Current and future approaches to risk assessment were discussed extensively, using Hymenoptera venom allergy and food allergy as two specific examples. In addition, unique aspects of risk assessment in individuals with medication-induced anaphylaxis, peri-operative anaphylaxis, transfusion-related anaphylaxis, Anisakis-induced anaphylaxis, and anaphylaxis from novel triggers were discussed.

The role of cellular tests was examined, particularly the evolving role of the basophil activation test in which upregulation of basophil surface markers such as CD63 or CD203c are measured after stimulation with different concentrations of allergen. It was noted that although this test is now being used in some European medical centers to sort out clinical situations in which the history, the allergen skin tests, and the allergen-specific IgE levels are discordant, it remains a research tool in most non-European countries.

Additional new approaches being investigated to help distinguish sensitized individuals at minimum or no risk from those at risk from anaphylaxis include: measurement of the ratio of allergen-specific IgE to total IgE, determination of IgE directed at specific allergenic epitopes, and assessment of allergen-specific cytokine response patterns.

To facilitate risk assessment of individuals with anaphylaxis, algorithms for confirming the diagnosis of anaphylaxis and confirming the anaphylaxis trigger were developed. A research agenda was prepared, listing studies that might lead to improved understanding of the mechanisms and pathogenesis of anaphylaxis in the future, as well as to improved ability to confirm the clinical diagnosis of an anaphylaxis episode, and improved ability to identify allergen-sensitized individuals who are at increased risk of anaphylaxis. Eventually, evidence-based risk assessment in anaphylaxis will be possible.

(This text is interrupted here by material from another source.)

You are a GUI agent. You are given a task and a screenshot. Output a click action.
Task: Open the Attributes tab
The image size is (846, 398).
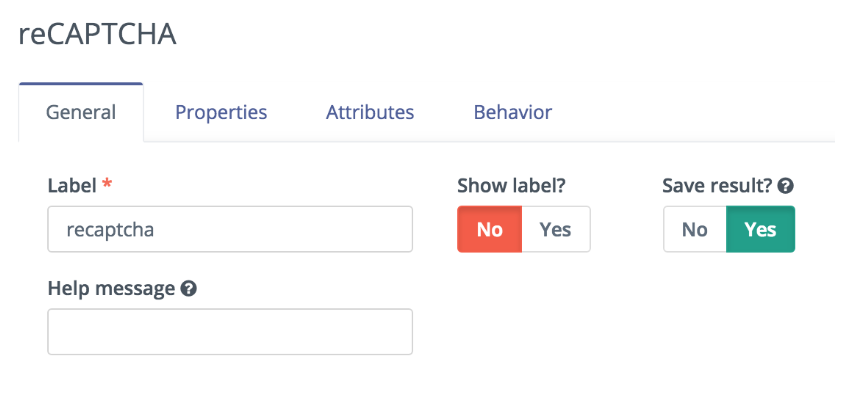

The complete report of the PRACTALL Anaphylaxis Meeting on risk assessment in anaphylaxis, including the algorithms and the research agenda, can be found in Simons et al. (1).

The Anaphylaxis PRACTALL meeting and the publication of the findings in a Supplement to The Journal of Allergy and Clinical Immunology were supported by unrestricted educational grants from ALTANA Pharma, Dey LP, and the American Academy of Allergy, Asthma, and Immunology; and partially supported by the Division of Intramural Research, National Institute of Allergy and Infectious Diseases.